Strategic Cash Management and Major Litigation Win Propel Future Growth

Financially, Roivant ended March 2026 with $4.3 billion in cash, cash equivalents, and marketable securities, supporting business operations and an extensive R&D pipeline. This strategic position is underpinned by a major $2.25 billion global settlement with Moderna, including $950 million due in July 2026 and an additional $1.3 billion contingent on litigation developments. The proceeds bolster Roivant’s runway into profitability even as R&D and G&A expenses rose to support expanded development programs.

Clinical Program Momentum Driven by IMVT-1402 and Brepocitinib

The IMVT-1402 trial targeted patients with longstanding RA (mean disease duration 12.8 years) refractory to at least two prior advanced therapies. Clinically meaningful improvements were observed:

Response Rate All D2T RA (N=165) JAK + anti-TNF Failures (N=107)
ACR20 72.7% 72.0%
ACR50 54.5% 53.3%
ACR70 35.8% 37.4%

Brepocitinib also made regulatory headway, with the FDA accepting its NDA in dermatomyositis (DM) and granting Breakthrough Therapy Designation for cutaneous sarcoidosis. Phase 2 and 3 programs are enrolling or have produced positive signals across several difficult-to-treat autoimmune indications. Additional late-stage data from IMVT-1402 and brepocitinib are expected in the second half of 2026, holding potential to further reshape Roivant’s portfolio trajectory.

Strong Financials: Major Settlement Drives Profitability Amid Rising R&D

Roivant’s operating expenses reflected aggressive pipeline investment, with R&D reaching $198.9 million for the latest quarter (up $53.7 million year-over-year) and $681.8 million for the year. G&A also increased primarily due to litigation costs and share-based compensation. Still, Roivant reported a sharp turnaround to net income from continuing operations of $355.7 million for the quarter, driven by the Moderna settlement payment.
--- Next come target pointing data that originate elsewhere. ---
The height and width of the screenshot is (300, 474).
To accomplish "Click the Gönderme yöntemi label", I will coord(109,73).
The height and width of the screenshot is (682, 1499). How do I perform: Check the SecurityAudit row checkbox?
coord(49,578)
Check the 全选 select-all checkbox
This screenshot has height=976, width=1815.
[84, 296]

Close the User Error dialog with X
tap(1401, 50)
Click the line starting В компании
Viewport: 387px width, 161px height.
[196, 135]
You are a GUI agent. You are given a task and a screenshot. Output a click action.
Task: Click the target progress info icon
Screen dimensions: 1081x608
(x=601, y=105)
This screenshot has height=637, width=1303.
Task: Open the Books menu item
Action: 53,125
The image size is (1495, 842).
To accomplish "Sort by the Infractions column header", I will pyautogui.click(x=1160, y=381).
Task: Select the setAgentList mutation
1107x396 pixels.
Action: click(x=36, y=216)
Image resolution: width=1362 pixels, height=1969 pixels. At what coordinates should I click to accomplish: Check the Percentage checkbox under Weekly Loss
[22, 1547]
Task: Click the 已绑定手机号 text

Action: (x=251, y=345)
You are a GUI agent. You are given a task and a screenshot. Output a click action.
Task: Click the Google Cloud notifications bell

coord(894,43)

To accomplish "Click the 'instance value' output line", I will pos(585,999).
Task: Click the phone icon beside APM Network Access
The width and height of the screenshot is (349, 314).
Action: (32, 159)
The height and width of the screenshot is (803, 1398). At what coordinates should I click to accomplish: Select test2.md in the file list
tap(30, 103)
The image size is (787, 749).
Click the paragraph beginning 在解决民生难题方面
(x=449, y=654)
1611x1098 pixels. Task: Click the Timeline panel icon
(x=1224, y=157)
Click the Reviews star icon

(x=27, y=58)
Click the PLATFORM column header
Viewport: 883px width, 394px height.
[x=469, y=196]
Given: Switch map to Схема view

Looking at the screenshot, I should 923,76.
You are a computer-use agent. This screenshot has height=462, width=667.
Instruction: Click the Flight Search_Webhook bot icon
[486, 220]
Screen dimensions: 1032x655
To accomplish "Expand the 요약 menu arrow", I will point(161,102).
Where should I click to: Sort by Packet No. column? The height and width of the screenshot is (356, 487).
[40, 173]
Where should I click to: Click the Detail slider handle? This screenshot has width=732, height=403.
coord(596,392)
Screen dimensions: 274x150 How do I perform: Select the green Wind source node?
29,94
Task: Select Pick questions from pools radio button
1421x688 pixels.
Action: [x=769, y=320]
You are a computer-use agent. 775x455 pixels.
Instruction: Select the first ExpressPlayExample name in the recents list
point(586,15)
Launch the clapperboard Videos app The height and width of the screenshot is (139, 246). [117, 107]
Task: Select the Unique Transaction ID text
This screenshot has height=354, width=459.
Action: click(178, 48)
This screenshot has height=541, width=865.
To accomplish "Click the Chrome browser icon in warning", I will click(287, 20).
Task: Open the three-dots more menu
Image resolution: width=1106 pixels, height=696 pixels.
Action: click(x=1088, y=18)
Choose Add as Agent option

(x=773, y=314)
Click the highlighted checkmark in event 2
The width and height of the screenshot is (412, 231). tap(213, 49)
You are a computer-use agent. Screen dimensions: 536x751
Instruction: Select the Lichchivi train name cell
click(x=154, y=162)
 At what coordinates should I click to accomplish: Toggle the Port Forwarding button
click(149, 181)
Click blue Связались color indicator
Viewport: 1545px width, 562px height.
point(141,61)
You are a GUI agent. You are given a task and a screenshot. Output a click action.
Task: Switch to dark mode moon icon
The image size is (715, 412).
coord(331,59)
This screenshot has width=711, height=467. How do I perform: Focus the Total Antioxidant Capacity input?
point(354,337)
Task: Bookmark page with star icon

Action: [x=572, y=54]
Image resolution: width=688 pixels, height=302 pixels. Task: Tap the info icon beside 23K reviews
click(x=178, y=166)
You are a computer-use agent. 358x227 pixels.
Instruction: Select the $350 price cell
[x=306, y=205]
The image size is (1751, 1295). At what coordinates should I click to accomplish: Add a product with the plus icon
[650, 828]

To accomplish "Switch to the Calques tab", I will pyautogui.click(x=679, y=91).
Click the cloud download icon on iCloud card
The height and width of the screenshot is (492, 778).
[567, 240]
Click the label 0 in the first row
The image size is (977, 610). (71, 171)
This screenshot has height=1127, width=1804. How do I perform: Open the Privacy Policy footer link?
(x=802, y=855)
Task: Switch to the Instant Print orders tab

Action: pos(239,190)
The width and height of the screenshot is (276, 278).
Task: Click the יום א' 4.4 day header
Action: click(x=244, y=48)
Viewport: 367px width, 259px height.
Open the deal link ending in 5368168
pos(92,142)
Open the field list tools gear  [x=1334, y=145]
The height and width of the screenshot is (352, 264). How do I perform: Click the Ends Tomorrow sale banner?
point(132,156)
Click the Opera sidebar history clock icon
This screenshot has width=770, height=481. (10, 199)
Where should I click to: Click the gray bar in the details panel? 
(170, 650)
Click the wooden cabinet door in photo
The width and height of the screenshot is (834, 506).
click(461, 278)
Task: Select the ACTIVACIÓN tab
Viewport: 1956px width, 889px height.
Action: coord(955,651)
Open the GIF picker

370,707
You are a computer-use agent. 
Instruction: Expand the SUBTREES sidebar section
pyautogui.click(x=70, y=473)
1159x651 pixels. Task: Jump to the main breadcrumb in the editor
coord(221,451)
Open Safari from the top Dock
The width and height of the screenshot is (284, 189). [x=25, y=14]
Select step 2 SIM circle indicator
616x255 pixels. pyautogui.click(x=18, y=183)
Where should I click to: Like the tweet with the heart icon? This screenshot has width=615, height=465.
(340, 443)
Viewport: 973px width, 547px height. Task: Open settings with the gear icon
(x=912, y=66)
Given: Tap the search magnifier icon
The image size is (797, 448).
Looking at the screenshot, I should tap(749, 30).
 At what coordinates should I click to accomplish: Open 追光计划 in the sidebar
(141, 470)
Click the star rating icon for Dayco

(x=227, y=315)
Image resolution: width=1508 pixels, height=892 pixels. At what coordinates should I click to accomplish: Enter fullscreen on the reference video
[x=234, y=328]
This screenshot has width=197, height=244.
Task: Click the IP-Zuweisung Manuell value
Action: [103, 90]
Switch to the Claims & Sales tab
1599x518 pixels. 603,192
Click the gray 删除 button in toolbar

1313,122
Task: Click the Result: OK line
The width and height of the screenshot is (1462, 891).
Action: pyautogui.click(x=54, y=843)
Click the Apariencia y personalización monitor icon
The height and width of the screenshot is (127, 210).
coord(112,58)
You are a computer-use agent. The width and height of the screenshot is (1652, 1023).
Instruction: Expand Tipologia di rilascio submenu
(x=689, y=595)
Key Metric Q4 FY26 Q4 FY25 FY26 FY25
Cash + Securities ($M) 4,292.0 4,886.9 4,292.0 4,886.9
GAAP Net Income (Loss) from Continuing Ops ($M) 355.7 (252.4) (397.9) (729.8)
Non-GAAP Loss from Continuing Ops ($M) (222.7) (154.4) (747.7) (623.9)
R&D Expenses ($M) 198.9 145.2 681.8 550.4
G&A Expenses ($M) 158.3 147.1 610.5 591.4
P/E (TTM, Continuing Ops) Positive Negative Negative Negative

Upcoming Milestones Could Sustain Momentum

Looking ahead, Roivant expects to launch brepocitinib in DM by September 2026 and to report key late-stage clinical results from IMVT-1402 and mosliciguat in the second half of the year. With cash reserves dwarfing near-term liabilities and business development bolstered by the Moderna settlement, Roivant anticipates a cash runway that stretches into profitability.

Key Takeaways for Investors

Roivant’s combination of strong clinical data, a de-risked balance sheet, and near-term catalysts gives it a distinctive profile among biopharma peers. Investors might pay special attention to upcoming data releases on IMVT-1402 and brepocitinib, both of which have already demonstrated promise in populations with few other options. As the market digests the magnitude of the Moderna settlement and the company transitions to possible commercial-stage revenues, Roivant’s next chapters could prove pivotal for long-term value creation.